Brigitte Baptiste

Una de las tendencias que aparecen en una sociedad de mercado, que por efectos de su crecimiento también gana algo en ilustración, es el “greenwashing” o el uso de estrategias de comunicación para generar preferencias de consumo basadas en una aparente diferenciación (positiva) del servicio o producto en términos ecológicos. La página de wikipedia contiene una breve y excelente reseña del tema, así como numerosos ejemplos históricos de su aplicación  a escala global, y un breve análisis de las respuestas que, desde los tiempos de Barry Commoner, han producido las mismas sociedades de mercado para criticar su alcance y fundamento ético: en el centro del conflicto presentan por ejemplo la idea del “carbón limpio” como uno de los oximorones a los que ha llegado la industria publicitaria contemporánea. Algo similar a la de “minería sostenible”.

Colombia es un país particularmente susceptible al virus del “greenwashing”, dada la abundantísima materia prima con la que cuentan los comunicadores para producir mensajes “verdes”: paisajes de lujo, fauna y flora exuberantes, culturas indígenas y modos de vida de una gran diversidad, que pasan desapercibidos en las políticas productivas, pero se utilizan sin ningún recato en mensajes e imágenes públicas y privadas. Porque el fenómeno no es sólo de mercadeo de cosas, sino de instituciones y campañas electorales, incluidas organizaciones autodenominadas ambientalistas: fundaciones, corporaciones “sin ánimo de lucro”, empresas “ecoturísticas”. De hecho, una de las fallas protuberantes del “Partido Verde”, fue que nunca tuvo una agenda ambiental equivalente a las de sus pares en el resto del mundo.

El fenómeno del “empaquetado verde” ha sido denunciado a escala global cuando evidentemente se demuestra que hace parte de la publicidad engañosa, pero es más difícil de analizar cuando modifica de manera perceptible un proceso productivo en aras de promover el ahorro de recursos, disminuir la huella ecológica o canalizar inversiones significativas hacia la conservación.

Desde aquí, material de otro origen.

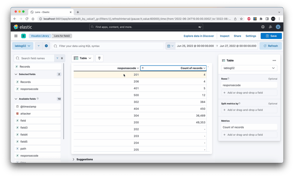Open the hamburger navigation menu
294x177 pixels.
[x=16, y=36]
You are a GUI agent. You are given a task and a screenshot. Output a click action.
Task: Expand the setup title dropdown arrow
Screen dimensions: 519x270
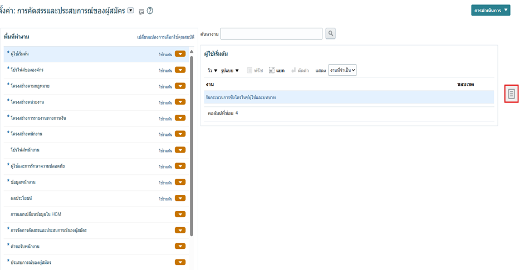pos(131,11)
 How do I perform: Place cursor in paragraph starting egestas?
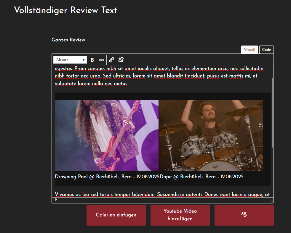(159, 76)

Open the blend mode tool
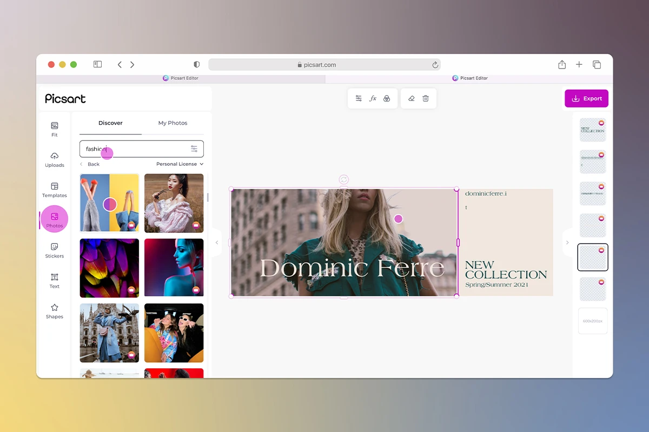(386, 98)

La cuestión, desde una perspectiva de mercado, radica en saber si es justa la proporción en la que se distribuyen las ganancias adicionales derivadas de una campaña de enverdecimiento. Es decir, si los efectos positivos de hacer negocios verdes, en los términos que promueven los eslógans, compensan adecuadamente los efectos ambientales y sociales adicionales derivados del incremento de la demanda.

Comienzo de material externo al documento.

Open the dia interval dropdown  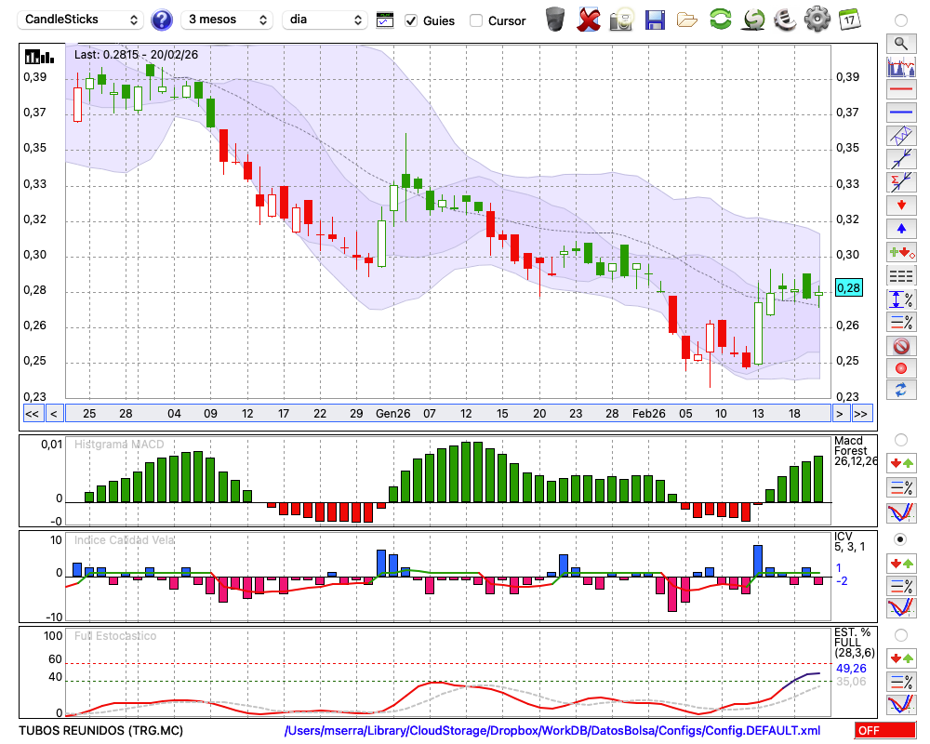coord(326,20)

En una lógica más amplia, se debería pasar de la simple inversión en publicidad (que ojalá pudieramos evitar) al tema de responsabilidad ambiental empresarial, que compromete toda la estructura del modelo productivo, hasta llegar a un sistema de producción realmente sostenible con una cultura gremial que lo respalde. En este gradiente crítico el problema es si el lavado verde es susceptible de transformarse a tal grado y se convierte en una política ambiental efectiva, para dejar de escribir todo entre comillas. Y vale tanto para una empresa como para una ONG o un gobierno.